** Work instruction **
Please transcribe each of the records exactly as given.

** Stored data **
◇ ◇ ◇ ◇
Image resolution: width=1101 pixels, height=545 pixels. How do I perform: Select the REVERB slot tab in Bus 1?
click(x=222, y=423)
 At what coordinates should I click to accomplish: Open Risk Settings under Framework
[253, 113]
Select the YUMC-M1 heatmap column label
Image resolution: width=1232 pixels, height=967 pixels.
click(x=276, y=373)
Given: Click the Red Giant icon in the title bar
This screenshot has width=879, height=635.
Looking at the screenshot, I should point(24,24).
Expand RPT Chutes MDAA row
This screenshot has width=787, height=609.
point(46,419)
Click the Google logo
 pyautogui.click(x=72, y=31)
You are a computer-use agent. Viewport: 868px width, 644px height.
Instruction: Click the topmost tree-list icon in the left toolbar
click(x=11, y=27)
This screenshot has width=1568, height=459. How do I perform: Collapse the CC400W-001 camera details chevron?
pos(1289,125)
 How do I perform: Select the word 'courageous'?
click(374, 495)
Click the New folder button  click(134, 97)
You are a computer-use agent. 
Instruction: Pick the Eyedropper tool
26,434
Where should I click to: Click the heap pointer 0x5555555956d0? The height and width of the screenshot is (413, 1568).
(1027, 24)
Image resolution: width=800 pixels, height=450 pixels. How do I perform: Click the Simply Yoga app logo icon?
◇ ◇ ◇ ◇
** Response **
Image resolution: width=1101 pixels, height=545 pixels. How do I perform: Select the REVERB slot tab in Bus 1?
click(x=222, y=423)
 At what coordinates should I click to accomplish: Open Risk Settings under Framework
[253, 113]
Select the YUMC-M1 heatmap column label
Image resolution: width=1232 pixels, height=967 pixels.
click(x=276, y=373)
Given: Click the Red Giant icon in the title bar
This screenshot has width=879, height=635.
Looking at the screenshot, I should point(24,24).
Expand RPT Chutes MDAA row
This screenshot has width=787, height=609.
point(46,419)
Click the Google logo
 pyautogui.click(x=72, y=31)
You are a computer-use agent. Viewport: 868px width, 644px height.
Instruction: Click the topmost tree-list icon in the left toolbar
click(x=11, y=27)
This screenshot has width=1568, height=459. How do I perform: Collapse the CC400W-001 camera details chevron?
pos(1289,125)
 How do I perform: Select the word 'courageous'?
click(374, 495)
Click the New folder button  click(134, 97)
You are a computer-use agent. 
Instruction: Pick the Eyedropper tool
26,434
Where should I click to: Click the heap pointer 0x5555555956d0? The height and width of the screenshot is (413, 1568).
(1027, 24)
Image resolution: width=800 pixels, height=450 pixels. How do I perform: Click the Simply Yoga app logo icon?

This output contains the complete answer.